--- begin Excerpt ---

Now compelled by the Spirit, I am going to Jerusalem. What will happen to me there I do not know, except that in one city after another the Holy Spirit has been warning me that imprisonment and hardships await me.

Imprisonment and hardship just keep flowing down the pike. Paul has no reason to expect those persecutions to stop; the Holy Spirit is telling him so, and his body speaks too, not yet recovered from his last bad time.

Paul might be ready to die.

I consider life of no importance to me, if only I may finish my course and ministry, the ministry I received from the Lord Jesus, to bear witness to the gospel of God’s grace.

Paul speaks to his Ephesian brothers, his friends, those he loves. He knows this moment is goodbye. Perhaps they know it too. The fresh smell of the sea fills their nostrils during this time that none of them will ever forget.

But now, I know that none of you to whom I preached the kingdom during my travels will ever see my face again. And so I solemnly declare to you this day that I am not responsible for the blood of any of you, for I did not shrink from proclaiming to you the entire plan of God!

We will never see his face again. It was shocking to hear Paul say those words out loud. His words are stirring up a waterspout, and I can’t help but turn my face away, turn it out to sea, blinded by salty tears and absolutely unable to believe him. Never see Paul again? I would have thought these circuits of preaching and singing and teaching and blessing would be unbroken, going on forever.

And maybe they will, but without Paul.

A bountiful rain you showered down, O God, upon your inheritance. You restored the land when it languished, your flock settled down upon it, and in your goodness, O God, you provided it for the needy.

Margaret and I have said goodbye a few times, to our church families, to our sons and daughters, to our parents. Most nearly, to our parents, to Margaret’s mom Dorothy, whose love for her children bound them together more than we knew. It has been difficult to regain that equilibrium.

When we left our church in Waynesville, more than a hundred people gathered with us for a potluck, an ordination, gifts and a farewell. Even now thirty-four years later the memories feel fresh, and when we visit a friend in Waynesville we are closeted with each other in the warmest airs of love.

Blessed day by day be the Lord, who bears our burdens; God, who is our salvation. God is a saving God for us. The Lord, my Lord, controls the passageways of death.

Paul, stop a minute. Let us grasp your words, and then let us reject them. We will not survive without you, for you are the bulwark of our faith, and the cannonballs of doubt and fear continue to fall hard upon us. You look up and shake your fist at Satan; who will be doing that for us now? Must we eat the meat of your teaching suddenly, in a moment, when most of the milk is left to drink?

Paul looks up, and into our eyes. And we know he will be gone in just a moment. Gulls flutter around us, their white feathers blessing. All our hearts are filled with the Father’s love.

--- end Excerpt ---
--- begin Information shown ---

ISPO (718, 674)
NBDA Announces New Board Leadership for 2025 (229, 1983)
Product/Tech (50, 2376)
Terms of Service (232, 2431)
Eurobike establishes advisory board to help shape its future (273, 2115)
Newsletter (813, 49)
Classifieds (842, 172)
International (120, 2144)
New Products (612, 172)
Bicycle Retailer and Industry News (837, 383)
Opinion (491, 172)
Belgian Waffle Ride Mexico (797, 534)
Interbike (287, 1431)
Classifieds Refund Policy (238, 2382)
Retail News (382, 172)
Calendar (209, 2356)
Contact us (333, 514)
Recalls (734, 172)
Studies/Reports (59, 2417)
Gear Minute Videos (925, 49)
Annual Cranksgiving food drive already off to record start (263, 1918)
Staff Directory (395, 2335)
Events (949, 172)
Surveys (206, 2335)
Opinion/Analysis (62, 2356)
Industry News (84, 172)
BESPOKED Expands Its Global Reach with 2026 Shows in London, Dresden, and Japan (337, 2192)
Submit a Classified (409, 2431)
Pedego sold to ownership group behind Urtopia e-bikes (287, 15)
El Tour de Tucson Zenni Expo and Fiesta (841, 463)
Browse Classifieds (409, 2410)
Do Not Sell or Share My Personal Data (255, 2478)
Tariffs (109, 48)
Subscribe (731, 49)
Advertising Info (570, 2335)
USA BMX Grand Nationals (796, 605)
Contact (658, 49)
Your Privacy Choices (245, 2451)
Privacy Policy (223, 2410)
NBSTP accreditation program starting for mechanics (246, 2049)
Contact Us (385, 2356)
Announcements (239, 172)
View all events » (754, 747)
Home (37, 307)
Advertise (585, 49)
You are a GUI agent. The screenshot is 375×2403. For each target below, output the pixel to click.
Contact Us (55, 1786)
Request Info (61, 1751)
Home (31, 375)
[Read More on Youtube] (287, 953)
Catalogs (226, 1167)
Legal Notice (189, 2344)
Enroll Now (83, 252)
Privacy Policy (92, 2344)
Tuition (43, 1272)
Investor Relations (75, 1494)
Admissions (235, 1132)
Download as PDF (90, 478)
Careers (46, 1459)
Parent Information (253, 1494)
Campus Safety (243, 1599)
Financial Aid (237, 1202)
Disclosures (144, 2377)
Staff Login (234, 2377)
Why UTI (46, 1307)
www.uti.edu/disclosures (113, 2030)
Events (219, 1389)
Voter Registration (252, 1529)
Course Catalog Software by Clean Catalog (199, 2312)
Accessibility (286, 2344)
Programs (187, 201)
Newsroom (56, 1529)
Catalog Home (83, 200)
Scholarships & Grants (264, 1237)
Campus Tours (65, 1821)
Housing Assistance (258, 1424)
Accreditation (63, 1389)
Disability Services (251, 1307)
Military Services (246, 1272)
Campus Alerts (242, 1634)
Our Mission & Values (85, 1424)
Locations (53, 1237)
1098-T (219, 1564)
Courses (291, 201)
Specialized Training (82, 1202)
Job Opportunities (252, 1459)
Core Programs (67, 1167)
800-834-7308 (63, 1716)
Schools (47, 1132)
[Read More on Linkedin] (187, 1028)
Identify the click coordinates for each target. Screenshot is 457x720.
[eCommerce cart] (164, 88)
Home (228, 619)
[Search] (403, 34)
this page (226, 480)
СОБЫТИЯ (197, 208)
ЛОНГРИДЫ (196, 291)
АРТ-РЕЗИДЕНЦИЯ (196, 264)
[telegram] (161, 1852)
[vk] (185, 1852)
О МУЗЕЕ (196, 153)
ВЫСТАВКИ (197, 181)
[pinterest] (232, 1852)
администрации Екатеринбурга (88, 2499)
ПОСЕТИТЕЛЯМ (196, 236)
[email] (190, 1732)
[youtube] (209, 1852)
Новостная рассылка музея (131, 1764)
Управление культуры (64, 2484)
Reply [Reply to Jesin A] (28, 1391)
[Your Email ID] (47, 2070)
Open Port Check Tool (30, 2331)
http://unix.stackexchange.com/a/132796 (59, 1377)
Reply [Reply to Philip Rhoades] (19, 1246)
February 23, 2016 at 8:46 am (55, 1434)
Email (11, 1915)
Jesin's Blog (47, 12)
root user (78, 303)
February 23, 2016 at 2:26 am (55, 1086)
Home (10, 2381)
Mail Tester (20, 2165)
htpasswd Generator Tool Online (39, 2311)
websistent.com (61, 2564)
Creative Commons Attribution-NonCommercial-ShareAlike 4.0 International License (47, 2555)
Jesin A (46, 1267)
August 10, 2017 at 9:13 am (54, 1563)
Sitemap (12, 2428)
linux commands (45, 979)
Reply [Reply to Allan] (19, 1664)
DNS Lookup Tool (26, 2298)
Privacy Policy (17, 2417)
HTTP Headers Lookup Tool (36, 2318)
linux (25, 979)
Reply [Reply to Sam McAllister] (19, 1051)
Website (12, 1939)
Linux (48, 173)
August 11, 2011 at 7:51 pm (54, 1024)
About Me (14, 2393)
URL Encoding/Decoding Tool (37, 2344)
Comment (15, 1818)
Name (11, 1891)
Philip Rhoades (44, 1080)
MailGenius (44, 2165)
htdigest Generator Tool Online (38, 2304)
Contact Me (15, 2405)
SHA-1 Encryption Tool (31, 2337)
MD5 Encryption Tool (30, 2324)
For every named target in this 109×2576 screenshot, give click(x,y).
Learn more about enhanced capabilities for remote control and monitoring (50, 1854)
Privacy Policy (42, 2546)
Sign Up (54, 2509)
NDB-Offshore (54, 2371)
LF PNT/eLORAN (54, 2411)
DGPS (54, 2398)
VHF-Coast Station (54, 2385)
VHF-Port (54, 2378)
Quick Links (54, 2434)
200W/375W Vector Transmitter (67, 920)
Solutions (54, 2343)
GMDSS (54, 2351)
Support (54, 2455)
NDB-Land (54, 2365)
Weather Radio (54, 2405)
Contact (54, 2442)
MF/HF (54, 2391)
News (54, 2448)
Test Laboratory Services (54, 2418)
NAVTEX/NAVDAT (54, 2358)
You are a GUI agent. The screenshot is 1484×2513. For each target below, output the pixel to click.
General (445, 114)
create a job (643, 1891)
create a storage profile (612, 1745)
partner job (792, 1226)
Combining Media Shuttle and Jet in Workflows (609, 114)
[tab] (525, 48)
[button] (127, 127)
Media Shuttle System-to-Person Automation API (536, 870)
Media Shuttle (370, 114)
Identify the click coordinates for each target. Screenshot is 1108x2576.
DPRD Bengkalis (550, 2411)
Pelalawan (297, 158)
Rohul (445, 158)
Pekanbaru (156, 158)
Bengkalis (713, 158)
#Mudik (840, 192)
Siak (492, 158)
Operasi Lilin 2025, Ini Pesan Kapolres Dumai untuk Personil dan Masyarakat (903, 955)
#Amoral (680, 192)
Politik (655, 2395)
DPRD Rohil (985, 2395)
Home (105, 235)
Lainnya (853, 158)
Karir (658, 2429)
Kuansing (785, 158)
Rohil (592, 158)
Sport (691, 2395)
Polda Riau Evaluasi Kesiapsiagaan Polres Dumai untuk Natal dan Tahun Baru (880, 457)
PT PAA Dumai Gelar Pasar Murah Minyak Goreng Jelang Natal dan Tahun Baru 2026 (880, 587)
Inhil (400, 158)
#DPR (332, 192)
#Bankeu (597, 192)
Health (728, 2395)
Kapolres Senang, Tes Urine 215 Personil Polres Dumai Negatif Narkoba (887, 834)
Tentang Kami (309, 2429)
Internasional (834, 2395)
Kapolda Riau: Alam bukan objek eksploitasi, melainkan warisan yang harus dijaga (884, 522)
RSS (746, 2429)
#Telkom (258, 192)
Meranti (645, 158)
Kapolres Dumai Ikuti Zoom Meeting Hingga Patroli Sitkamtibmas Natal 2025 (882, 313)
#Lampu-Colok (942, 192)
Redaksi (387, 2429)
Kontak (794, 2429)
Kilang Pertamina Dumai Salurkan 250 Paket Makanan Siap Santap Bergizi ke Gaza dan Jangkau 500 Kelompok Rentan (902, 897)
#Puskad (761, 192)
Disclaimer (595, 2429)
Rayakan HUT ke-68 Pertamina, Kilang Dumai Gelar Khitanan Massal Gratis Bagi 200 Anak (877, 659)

--- end Information shown ---

* **Tasks to perform**
1: Using the reflection on Paul's farewell, answer these:
(a) To which city is Paul going?
(b) In what town was the church the writer and Margaret left?
(c) What birds flutter around in the final paragraph?
2: List the things the reflection on Paul's farewell says the gathering included when the writer and Margaret left their church in Waynesville.
3: Does the reflection on Paul's farewell support each statement? Answer yes or no and quote the words that decide it.
(a) Paul knows what will happen to him in Jerusalem.
(b) Margaret's mother was named Dorothy.
(c) The farewell in Waynesville took place twenty years ago.
These lines have nothing to do with the reflection on Paul's farewell.

* **Exercise solutions**
1:
(a) Jerusalem
(b) Waynesville
(c) Gulls

2: A potluck, an ordination, gifts and a farewell

3:
(a) No: "What will happen to me there I do not know"
(b) Yes: "Margaret’s mom Dorothy"
(c) No: "Even now thirty-four years later the memories feel fresh"